Provided text:
Post Mortem of GunnAllen IT Meltdown
CowboyRobot writes "The story begins when GunnAllen, a financial company, outsourced all of its IT to The Revere Group. Before long, it was discovered that 'A senior network engineer had disabled the company's WatchGuard firewalls and routed all of the broker-dealer's IP traffic--including trades and VoIP calls--through his home cable modem.' In addition to the obvious security concerns of sending information such as bank routing information and driver's license numbers, the act violated SEC rules because the routed information was not being logged. Regardless of whether the cause was negligence, incompetence, or sabotage, the matter was swept under the rug for a time until unpaid SQL Server licenses meant threatening calls from Microsoft as well. The rest of the story is one of greed, mismanagement, and neglect, and ends with the SEC's first-ever fine for failure to protect customer data."
Are you trying to tell me that the SEC has rules? That they enforce? I don't believe this. This does not reflect the US that I live in; are you perhaps talking about some other country with more reasonable laws about this kind of thing - maybe you meant to say it happened in Armenia, not America?

Given entries:

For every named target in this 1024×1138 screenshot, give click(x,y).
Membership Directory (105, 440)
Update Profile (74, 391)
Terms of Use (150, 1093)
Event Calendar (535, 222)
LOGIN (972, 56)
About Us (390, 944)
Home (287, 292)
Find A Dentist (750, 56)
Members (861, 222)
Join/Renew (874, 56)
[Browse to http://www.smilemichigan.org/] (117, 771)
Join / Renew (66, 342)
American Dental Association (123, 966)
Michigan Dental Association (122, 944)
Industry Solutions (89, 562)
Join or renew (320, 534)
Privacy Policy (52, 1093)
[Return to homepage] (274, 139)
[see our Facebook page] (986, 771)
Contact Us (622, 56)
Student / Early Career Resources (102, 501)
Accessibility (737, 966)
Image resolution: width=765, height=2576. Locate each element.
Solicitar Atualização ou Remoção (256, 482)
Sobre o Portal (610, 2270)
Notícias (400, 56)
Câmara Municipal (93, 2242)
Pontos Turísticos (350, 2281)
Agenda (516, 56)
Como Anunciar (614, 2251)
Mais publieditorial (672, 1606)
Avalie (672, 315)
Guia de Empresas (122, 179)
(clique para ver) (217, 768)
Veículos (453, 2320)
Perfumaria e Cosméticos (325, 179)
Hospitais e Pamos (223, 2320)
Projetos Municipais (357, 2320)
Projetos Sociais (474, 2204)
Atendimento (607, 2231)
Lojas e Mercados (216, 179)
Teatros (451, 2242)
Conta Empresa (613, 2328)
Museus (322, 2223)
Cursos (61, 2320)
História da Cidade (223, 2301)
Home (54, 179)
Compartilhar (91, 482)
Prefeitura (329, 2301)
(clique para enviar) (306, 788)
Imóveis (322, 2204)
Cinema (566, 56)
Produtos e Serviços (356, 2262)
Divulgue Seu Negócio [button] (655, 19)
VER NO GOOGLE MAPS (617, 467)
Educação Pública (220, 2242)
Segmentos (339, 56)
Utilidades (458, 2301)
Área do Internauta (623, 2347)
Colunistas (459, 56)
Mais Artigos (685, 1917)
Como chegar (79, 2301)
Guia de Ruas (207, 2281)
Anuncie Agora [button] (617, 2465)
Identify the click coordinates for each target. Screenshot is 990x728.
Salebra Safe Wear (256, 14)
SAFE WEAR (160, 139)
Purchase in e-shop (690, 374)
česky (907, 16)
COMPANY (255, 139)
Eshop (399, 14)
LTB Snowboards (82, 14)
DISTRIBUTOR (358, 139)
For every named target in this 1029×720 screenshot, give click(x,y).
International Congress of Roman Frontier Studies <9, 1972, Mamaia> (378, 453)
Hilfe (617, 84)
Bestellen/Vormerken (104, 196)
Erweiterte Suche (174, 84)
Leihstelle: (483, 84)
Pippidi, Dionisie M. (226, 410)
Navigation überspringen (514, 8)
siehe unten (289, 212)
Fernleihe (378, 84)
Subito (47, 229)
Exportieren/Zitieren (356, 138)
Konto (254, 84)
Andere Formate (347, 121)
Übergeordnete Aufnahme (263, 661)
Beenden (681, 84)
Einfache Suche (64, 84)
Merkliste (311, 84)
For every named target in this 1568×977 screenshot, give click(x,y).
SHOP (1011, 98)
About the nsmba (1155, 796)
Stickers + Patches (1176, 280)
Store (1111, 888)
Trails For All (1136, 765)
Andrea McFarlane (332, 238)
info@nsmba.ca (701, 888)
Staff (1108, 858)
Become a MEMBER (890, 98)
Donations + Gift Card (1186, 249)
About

Exercise set:
a. Answer these questions from the GunnAllen meltdown post, one answer per line, marked as the questions are:
(i) To which company did GunnAllen outsource all of its IT?
(ii) What did unpaid SQL Server licenses bring?
(iii) Which country does the closing comment suggest as the place it happened?
b. Please retype the GunnAllen meltdown post starting at the words "Are you trying" and ending after "Armenia, not America?".
c. Write what comes next in the GunnAllen meltdown post, starting after its final sentence.

Set of answers:
a.
(i) The Revere Group
(ii) Threatening calls from Microsoft
(iii) Armenia

b.
Are you trying to tell me that the SEC has rules? That they enforce? I don't believe this. This does not reflect the US that I live in; are you perhaps talking about some other country with more reasonable laws about this kind of thing - maybe you meant to say it happened in Armenia, not America?

c.
Damn_registrars has no butt-hole. Damn_registrars has no use for a butt-hole.
I worked at a place where the Exchange admin - every so often - would have to heroically worked 72 hours or whatever to rescue the mail servers and we only have 2 days of downtime, etc etc, and the CIO would praise him for his hardwork.
I asked my boss if I should also reboot the firewalls every now and then - just to heroically bring them back up again, and get thanked for my hardwork. He gave me a nasty look...
Wow, according to the The Revere Group website:
WHEN TRANSFORMING THEIR BUSINESS, TOP PERFORMERS TURN TO A TRUSTED ADVISOR
...but they are too expensive, so they then turn to the Revere Group.
Sure, but first, show me an exchange installation that actually works.